- Your goal:
Copy verbatim the lines of the data below, from the line containing "Delete the 'Запит на сайт.' chat" up to and including the line containing "The height and".

- Extracted information:
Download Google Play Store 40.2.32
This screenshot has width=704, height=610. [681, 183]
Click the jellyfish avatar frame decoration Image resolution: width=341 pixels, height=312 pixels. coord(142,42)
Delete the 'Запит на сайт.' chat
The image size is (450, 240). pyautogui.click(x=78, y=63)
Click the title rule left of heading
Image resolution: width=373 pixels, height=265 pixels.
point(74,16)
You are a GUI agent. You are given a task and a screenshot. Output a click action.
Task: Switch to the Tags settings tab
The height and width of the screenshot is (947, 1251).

==

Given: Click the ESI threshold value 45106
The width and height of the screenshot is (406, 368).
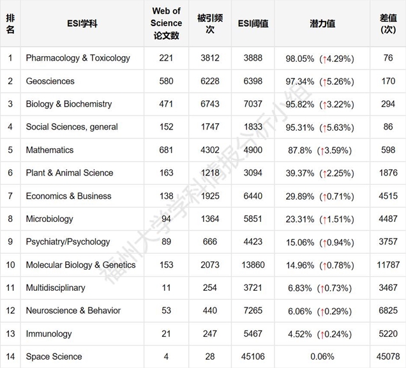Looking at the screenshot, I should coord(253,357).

- Solution to the problem:
Delete the 'Запит на сайт.' chat
The image size is (450, 240). pyautogui.click(x=78, y=63)
Click the title rule left of heading
Image resolution: width=373 pixels, height=265 pixels.
point(74,16)
You are a GUI agent. You are given a task and a screenshot. Output a click action.
Task: Switch to the Tags settings tab
The height and width of the screenshot is (947, 1251).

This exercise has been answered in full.